Si continua Giovedì 14 la Compagnia “Safeminas” diretta da Alessandra Pomata in “Tintarella di Luna” ovvero balletti e mood anni ’50 e ’60. Si prosegue Giovedi 21, appuntamento con la danza orientale con le “Belly…ssime” diretta da Delfina Sigot , dedicato ai vari stili come Tribal Fusion, gypsy caravan, gothic e medievali.

Il programma del Festival è arricchito Mercoledi 27, dallo spettacolo “Oltre a te…” a completamento della residenza coreografica della Compagnia Sibilla. A chiusura del Festival, Giovedì 28 luglio, nuovamente la Compagnia di Danza, L’Araba Fenice, ripropongono a grande richiesta , “La Favola di Renato Zero”, sempre con le coreografie di Marco Cosenza in cui Renè interpreterà uno dei suoi personaggi più riusciti durante la sua carriera rendendo un omaggio al Grande Artista Renato Zero con il contorno dei ballerini dell’Araba Fenice che danzeranno coreografie a tema del repertorio del cantante con la partecipazione speciale della ballerina giapponese Midori Watanabe.

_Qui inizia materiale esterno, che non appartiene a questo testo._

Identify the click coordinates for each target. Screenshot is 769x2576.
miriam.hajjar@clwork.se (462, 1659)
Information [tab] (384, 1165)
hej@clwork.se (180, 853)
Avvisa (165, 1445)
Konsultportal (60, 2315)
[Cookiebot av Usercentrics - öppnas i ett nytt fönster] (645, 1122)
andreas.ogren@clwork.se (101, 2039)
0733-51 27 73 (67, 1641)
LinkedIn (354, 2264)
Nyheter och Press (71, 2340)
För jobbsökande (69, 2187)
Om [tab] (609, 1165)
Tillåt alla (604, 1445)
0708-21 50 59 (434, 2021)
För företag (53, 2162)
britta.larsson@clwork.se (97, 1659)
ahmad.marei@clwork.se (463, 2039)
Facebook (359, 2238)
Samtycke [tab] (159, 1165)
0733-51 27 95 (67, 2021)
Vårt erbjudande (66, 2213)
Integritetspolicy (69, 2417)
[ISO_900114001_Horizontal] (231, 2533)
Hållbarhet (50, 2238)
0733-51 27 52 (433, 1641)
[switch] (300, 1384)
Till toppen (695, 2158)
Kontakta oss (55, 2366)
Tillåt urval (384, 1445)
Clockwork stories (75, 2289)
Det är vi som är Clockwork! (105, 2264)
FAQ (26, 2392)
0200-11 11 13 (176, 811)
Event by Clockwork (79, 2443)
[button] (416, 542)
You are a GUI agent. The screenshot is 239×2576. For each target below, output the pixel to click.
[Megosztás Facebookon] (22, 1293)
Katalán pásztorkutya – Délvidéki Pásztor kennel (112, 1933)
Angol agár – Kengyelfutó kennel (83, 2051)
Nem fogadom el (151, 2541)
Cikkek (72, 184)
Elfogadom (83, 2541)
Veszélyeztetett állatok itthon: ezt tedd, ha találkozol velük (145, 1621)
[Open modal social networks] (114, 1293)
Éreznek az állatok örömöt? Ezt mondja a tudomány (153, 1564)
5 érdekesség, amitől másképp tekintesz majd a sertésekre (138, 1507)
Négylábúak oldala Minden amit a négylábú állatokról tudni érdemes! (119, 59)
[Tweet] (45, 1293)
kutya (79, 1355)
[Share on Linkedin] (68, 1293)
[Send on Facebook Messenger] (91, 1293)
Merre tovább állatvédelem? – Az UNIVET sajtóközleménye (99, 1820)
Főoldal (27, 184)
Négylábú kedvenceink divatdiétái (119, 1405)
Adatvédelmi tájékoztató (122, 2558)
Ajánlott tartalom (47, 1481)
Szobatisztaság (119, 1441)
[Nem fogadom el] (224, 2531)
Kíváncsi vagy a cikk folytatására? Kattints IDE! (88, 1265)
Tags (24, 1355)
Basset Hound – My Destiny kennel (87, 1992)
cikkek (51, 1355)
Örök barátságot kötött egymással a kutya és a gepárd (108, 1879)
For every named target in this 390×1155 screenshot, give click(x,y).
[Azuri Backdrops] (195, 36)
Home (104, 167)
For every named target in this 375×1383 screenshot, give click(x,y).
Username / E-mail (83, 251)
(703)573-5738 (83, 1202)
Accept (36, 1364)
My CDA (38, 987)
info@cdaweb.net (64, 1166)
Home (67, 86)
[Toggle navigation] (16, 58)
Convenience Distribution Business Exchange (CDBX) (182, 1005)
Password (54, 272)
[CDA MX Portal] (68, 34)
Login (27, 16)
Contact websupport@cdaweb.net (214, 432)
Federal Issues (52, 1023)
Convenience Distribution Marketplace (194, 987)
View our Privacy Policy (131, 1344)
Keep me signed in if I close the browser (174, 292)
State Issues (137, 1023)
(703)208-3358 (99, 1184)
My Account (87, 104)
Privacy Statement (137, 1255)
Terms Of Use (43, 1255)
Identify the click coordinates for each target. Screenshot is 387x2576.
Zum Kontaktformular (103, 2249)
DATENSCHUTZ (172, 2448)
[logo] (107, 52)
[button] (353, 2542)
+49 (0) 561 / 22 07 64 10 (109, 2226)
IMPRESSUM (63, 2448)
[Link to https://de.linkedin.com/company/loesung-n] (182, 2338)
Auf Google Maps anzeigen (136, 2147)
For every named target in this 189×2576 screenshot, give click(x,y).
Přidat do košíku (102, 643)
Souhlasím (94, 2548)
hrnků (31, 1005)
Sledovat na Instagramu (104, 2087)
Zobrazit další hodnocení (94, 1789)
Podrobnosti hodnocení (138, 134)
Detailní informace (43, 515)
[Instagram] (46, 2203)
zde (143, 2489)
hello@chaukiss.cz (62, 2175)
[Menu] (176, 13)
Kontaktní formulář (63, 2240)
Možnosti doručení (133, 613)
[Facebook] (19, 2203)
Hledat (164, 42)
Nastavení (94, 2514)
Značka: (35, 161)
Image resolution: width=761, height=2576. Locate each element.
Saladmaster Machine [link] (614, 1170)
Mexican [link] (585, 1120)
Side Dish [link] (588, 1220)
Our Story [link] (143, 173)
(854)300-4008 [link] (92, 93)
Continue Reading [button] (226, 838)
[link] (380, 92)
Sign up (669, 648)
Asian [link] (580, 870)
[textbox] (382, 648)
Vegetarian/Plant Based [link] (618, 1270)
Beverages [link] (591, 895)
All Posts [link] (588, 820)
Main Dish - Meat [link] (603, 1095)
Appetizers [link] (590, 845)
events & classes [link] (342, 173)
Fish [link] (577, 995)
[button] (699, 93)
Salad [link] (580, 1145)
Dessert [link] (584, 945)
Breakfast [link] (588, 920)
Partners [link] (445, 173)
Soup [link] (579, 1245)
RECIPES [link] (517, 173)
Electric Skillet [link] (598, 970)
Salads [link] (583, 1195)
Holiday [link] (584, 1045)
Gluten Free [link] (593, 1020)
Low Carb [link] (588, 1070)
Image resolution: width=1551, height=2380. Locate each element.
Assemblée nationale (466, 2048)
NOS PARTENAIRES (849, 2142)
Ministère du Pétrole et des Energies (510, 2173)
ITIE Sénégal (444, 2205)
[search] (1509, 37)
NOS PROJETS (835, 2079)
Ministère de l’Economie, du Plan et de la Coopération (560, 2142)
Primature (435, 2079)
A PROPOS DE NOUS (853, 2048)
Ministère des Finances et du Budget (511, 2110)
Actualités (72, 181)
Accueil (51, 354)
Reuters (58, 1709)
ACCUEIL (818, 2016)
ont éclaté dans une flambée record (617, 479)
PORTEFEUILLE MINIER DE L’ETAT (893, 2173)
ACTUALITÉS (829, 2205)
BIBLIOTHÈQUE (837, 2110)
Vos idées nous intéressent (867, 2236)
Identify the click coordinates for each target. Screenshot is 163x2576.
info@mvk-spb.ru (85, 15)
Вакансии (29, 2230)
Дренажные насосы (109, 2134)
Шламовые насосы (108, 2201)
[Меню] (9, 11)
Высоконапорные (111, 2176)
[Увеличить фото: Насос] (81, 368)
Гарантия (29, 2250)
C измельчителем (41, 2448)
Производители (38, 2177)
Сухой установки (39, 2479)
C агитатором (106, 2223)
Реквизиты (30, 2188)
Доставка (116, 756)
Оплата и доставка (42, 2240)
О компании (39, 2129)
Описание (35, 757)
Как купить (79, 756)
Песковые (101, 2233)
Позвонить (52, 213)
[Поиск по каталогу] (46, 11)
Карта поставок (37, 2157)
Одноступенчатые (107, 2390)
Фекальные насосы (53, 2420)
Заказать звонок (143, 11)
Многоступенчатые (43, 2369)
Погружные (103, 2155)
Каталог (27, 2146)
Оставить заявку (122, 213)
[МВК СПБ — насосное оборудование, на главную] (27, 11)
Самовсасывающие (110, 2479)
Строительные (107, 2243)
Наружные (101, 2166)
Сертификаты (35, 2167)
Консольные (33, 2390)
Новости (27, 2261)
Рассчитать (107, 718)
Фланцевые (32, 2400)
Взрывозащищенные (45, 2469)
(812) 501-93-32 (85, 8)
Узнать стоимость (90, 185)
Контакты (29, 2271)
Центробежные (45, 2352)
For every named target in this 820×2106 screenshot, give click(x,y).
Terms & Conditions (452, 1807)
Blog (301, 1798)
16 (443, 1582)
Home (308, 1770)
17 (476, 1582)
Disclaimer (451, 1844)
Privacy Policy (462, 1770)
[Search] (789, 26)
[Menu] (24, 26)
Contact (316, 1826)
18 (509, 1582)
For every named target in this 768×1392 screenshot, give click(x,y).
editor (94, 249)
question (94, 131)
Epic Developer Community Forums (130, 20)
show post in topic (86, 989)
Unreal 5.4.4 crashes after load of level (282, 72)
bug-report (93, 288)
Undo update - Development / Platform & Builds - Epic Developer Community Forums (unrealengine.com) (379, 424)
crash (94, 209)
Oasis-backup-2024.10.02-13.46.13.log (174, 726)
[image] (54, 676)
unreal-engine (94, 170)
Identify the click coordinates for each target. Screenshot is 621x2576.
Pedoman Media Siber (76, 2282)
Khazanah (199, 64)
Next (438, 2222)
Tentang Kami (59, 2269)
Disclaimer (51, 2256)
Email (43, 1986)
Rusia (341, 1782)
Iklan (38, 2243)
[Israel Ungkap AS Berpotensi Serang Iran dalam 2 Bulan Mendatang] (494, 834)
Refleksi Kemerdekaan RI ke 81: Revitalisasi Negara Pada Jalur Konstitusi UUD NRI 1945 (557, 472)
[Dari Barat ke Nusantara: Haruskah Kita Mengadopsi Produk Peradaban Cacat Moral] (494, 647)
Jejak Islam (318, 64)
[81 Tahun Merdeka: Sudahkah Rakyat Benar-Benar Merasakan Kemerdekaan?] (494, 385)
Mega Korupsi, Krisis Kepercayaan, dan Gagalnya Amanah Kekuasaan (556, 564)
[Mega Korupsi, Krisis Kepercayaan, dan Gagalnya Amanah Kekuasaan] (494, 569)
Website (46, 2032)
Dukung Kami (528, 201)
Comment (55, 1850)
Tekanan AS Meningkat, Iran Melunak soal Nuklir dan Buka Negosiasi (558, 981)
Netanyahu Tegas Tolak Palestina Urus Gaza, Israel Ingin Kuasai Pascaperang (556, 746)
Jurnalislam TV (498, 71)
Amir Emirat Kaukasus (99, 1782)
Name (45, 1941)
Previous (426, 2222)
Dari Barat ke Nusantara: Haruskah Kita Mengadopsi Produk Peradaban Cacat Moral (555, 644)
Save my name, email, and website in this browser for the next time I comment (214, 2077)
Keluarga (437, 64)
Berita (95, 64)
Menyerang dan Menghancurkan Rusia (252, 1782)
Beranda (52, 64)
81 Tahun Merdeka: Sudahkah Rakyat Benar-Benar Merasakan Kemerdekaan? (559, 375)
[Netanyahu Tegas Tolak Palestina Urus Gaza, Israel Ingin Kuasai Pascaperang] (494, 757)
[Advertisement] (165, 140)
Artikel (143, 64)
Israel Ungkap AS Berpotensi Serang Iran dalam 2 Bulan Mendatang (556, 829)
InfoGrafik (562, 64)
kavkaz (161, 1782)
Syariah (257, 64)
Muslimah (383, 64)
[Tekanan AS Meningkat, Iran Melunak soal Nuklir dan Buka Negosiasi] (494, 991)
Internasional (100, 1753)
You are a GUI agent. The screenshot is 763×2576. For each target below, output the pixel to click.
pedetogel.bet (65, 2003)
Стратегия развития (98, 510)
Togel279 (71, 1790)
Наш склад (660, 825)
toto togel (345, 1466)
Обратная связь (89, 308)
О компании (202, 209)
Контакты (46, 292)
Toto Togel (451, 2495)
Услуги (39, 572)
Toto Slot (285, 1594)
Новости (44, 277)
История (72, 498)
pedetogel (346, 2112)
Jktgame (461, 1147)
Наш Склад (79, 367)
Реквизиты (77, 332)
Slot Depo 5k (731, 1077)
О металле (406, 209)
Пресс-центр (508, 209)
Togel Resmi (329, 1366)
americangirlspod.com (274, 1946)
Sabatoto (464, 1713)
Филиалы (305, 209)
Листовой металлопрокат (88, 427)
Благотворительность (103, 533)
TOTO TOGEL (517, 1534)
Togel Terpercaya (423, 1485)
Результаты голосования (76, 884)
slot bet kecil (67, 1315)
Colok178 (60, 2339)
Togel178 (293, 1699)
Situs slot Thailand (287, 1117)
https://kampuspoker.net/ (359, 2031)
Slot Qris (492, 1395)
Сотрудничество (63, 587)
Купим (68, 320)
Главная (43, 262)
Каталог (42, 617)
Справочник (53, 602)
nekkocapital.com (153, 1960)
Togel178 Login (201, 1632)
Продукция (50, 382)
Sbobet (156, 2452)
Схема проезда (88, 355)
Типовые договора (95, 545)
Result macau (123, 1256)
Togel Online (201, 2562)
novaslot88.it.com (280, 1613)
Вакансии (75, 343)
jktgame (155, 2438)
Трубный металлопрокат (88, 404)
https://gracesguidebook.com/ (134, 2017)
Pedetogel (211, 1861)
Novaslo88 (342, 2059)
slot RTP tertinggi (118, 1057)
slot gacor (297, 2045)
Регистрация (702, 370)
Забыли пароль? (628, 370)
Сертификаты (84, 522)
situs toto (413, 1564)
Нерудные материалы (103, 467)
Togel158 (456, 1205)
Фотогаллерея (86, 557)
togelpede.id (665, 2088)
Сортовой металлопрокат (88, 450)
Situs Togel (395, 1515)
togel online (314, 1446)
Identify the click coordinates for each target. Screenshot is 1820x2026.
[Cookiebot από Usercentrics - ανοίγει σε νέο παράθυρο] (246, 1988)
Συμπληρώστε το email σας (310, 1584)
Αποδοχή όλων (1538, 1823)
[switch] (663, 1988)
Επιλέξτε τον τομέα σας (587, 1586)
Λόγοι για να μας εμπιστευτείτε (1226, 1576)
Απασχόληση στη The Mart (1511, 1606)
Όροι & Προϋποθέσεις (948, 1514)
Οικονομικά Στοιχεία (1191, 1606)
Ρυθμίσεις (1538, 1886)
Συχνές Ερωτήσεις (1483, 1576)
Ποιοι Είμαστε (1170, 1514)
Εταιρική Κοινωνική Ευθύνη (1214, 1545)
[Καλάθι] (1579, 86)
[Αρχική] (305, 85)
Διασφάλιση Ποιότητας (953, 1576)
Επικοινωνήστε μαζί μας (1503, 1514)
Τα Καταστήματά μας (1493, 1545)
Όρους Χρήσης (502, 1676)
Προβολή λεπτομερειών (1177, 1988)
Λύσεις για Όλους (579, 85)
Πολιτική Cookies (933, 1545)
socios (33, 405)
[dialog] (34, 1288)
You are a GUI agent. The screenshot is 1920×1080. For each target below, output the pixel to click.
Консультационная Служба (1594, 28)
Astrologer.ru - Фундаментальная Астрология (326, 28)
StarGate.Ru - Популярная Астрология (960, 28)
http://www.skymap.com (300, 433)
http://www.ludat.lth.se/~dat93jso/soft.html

Il Festival non è altro che un proseguimento della stagione invernale “BarrieraDanza” conclusasi a Maggio che ha visto dal 24 ottobre 2015 a fine maggio 2016, ben 5.000 spettatori. Un gran successo dato dalla qualità degli spettacoli e dimostrato dalla quantità di pubblico per una sfida vinta in Barriera di Milano. Un’ ulteriore dimostrazione che anche con mezzi limitati ma grande volontà e capacità si possono creare poli culturali anche nelle zone non centrali della città.